Records excerpted from a collection
┌──

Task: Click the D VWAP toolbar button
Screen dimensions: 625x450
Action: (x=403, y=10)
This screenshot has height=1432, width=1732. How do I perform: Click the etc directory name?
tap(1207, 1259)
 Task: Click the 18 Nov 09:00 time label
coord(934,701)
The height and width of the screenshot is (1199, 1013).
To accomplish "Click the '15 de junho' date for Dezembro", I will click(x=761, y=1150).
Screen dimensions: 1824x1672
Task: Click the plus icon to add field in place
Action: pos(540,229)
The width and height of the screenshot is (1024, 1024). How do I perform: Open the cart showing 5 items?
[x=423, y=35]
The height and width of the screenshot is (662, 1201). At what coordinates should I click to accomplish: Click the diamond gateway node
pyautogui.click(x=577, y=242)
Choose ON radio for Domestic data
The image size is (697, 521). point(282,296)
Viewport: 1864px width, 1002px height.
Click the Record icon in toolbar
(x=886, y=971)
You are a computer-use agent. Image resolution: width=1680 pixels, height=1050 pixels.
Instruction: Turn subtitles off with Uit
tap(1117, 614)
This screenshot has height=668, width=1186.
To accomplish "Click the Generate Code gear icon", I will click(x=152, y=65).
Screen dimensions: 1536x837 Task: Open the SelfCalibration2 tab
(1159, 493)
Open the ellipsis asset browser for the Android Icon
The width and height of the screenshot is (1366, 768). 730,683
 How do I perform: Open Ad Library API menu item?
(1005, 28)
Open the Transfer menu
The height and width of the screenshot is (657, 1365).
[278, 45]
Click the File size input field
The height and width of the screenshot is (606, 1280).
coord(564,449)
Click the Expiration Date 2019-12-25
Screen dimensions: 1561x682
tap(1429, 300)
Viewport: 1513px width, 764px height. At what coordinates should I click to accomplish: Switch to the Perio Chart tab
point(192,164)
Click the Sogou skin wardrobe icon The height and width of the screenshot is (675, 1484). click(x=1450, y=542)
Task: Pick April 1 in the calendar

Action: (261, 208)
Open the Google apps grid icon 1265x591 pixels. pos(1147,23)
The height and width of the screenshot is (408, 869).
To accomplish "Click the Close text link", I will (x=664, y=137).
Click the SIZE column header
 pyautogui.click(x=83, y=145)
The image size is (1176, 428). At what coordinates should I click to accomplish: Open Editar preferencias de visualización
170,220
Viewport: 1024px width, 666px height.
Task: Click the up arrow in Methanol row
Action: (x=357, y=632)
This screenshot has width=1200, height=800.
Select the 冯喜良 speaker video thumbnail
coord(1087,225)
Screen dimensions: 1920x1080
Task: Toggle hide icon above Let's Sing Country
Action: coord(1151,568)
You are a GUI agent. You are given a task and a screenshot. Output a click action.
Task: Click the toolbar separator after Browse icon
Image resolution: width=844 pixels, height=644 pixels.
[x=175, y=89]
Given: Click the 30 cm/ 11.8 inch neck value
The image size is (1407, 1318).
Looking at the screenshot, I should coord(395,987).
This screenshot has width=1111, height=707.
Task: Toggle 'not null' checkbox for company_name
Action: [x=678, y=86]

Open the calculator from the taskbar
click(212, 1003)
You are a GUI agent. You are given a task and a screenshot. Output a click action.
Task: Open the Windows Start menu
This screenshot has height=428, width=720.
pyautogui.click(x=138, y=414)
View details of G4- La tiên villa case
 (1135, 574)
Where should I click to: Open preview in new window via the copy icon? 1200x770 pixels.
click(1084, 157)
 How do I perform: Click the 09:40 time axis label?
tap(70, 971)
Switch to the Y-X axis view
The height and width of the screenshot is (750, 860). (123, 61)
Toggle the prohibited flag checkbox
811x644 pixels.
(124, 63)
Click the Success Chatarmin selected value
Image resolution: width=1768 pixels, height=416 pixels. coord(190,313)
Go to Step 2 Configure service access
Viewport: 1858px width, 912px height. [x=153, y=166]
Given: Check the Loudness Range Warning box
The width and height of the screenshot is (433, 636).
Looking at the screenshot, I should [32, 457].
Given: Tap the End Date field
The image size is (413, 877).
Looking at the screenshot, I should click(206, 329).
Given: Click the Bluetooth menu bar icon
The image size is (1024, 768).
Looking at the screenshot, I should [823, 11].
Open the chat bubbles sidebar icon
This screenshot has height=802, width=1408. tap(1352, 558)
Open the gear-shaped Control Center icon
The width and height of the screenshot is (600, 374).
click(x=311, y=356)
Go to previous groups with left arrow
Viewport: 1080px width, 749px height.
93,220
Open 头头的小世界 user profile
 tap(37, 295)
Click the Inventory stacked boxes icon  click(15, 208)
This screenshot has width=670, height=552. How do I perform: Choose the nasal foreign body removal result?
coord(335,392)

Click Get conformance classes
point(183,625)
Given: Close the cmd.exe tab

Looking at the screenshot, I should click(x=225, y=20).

└──

Which of the lines above hold the string "gear"? Copy each one.

To accomplish "Click the Generate Code gear icon", I will click(x=152, y=65).
Open the gear-shaped Control Center icon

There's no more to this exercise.